Students watched and waited; and wrote about everything they saw, heard, felt, and discovered. After nearly three weeks of waiting, they watched for pips, tiny cracks on the surface of the shell. The first pip launched a wave of visitors as students screamed, flapped with excitement, and told everyone in the school the chicks were hatching!
Once the chicks hatched (12-18 hours after the first pip), the students took on a whole new level of responsibility as they cared for the baby chicks. Each student had the opportunity to maintain the brooder--feed and water the chicks, watch the temperature, and clean out the living quarters.
Throughout the whole project, Baggett's students stopped by the classroom several times a day to make sure the eggs, then the chicks, were being properly cared for.
"The most beautiful thing about the chicks in our classroom is that many of our students have faced a lot of trauma in their young lives," Baggett said. "Yet, the moments they share with the baby chicks is precious. It is pure, simple, and tender. Most of them would never have this opportunity to watch life begin and grow. They absolutely adore the chicks."

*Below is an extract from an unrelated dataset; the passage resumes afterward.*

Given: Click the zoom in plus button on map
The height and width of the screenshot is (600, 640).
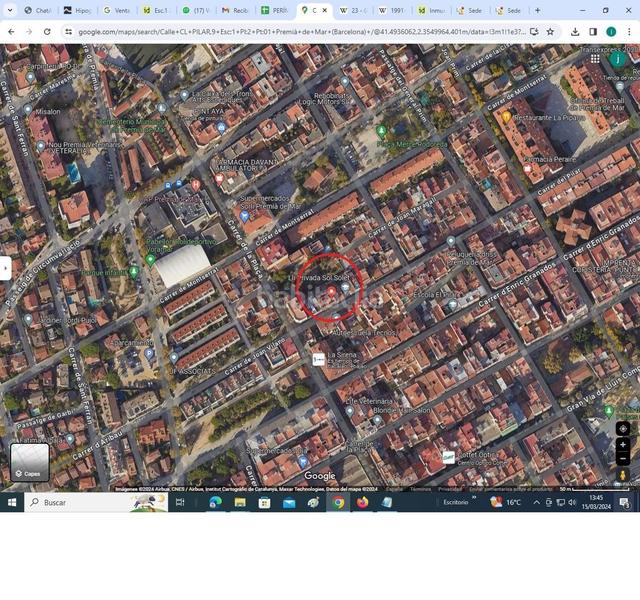Looking at the screenshot, I should tap(623, 445).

DeGree tells of one young man who was really struggling in school and close to shutting down. "You wouldn't think you'd want to set something as fragile as a baby chick next to an angry child. But I watched Ms. Baggett put the chick down beside him and it was just like flipping a switch. Having something to care for turned his mood around," she said. "Sometimes it's hard to see the gentle side of our kids because they are so enraged. But, that underlying love of others is always there. Sometimes all it takes is for someone to show them they are worthy of being trusted."

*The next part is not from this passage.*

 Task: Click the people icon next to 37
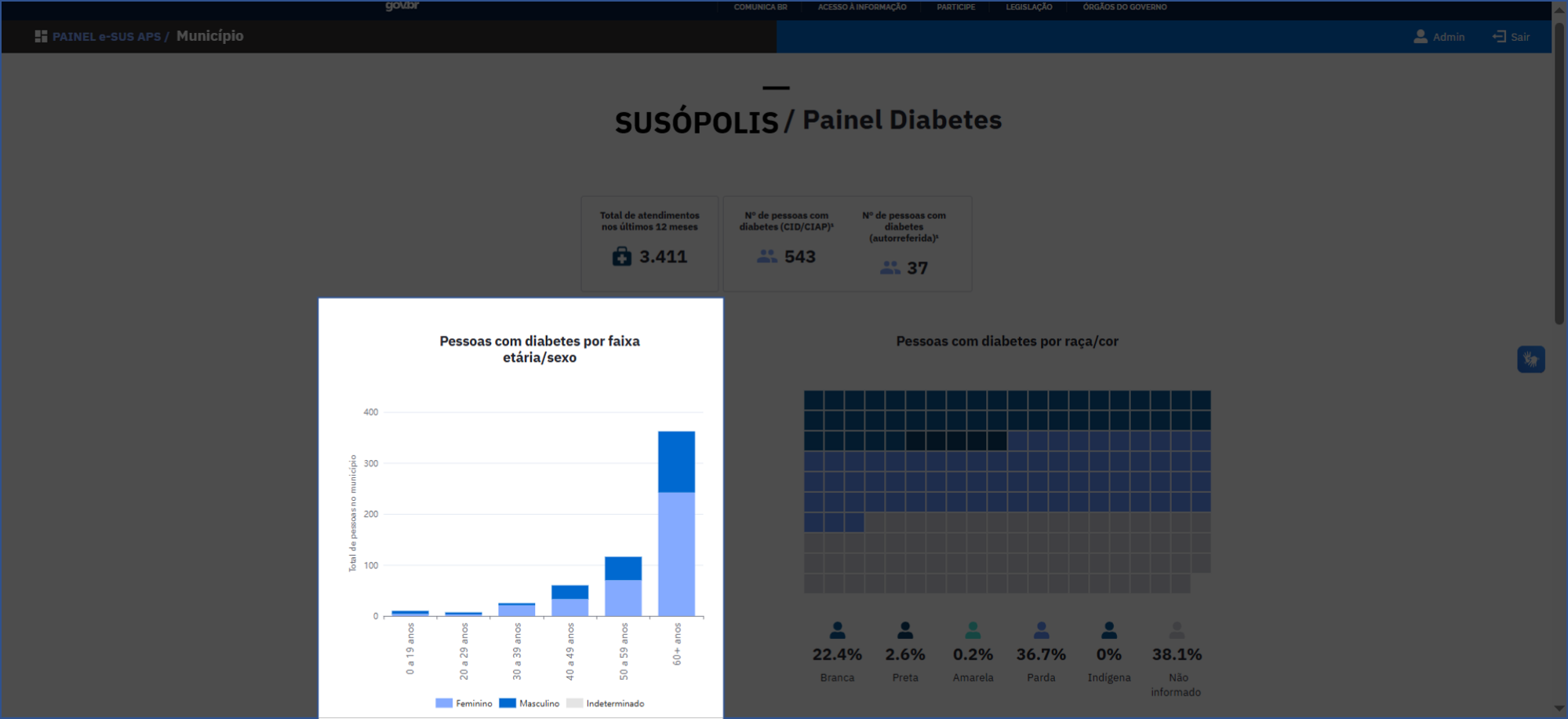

Does project-based learning work?
Studies find that project-based learning can improve student scores on standardized tests, especially for children in high-poverty schools. Michigan researchers studied a group of second-grade students in high-poverty schools--randomly assigning project-based social studies units to half of the participating teachers, while the others taught social studies lessons as they normally did.
The initiative, "Project Place," found significant differences in social studies and reading scores—gains in the project-based learning group were 63 percent higher for social studies and 23 percent higher for informational reading than in the control group.
The key, according to Marcia Bartok, Superintendent at DMS, is developing the project so the students are solving some sort of problem, working both individually and in teams towards a common goal, and making sure the learning ties back to state and federal education standards.
"Kids like to see relevancy to the things they do and learn. At the simplest level, they learn how math relates to science and how what they are learning matters in the real world," Bartok said.
On a more complicated level, project-based learning develops executive functioning, a set of mental skills that help you get things done by managing time, paying attention, and working together. Executive functioning is all based in the frontal lobe of the brain, which is often under-developed in children who have faced severe or repeated trauma. Education experts at the Buck Institute for Education say, "Too many students, especially those furthest from opportunity, are unprepared for the modern economy and the challenges of the 21st century."
Incorporating chicks, boats, and other project-based learning opportunities into the DMS curriculum prepares Ranch kids for academic, personal, and career success in the modern economy. It builds confidence and shows them they can work together to accomplish something authentic and meaningful.
Most importantly, "It's just fun!" DeGree said. "Learning should be fun. It's not supposed to be torture. Finding ways to build fun into learning is one of the greatest hooks to getting kids passionate about education."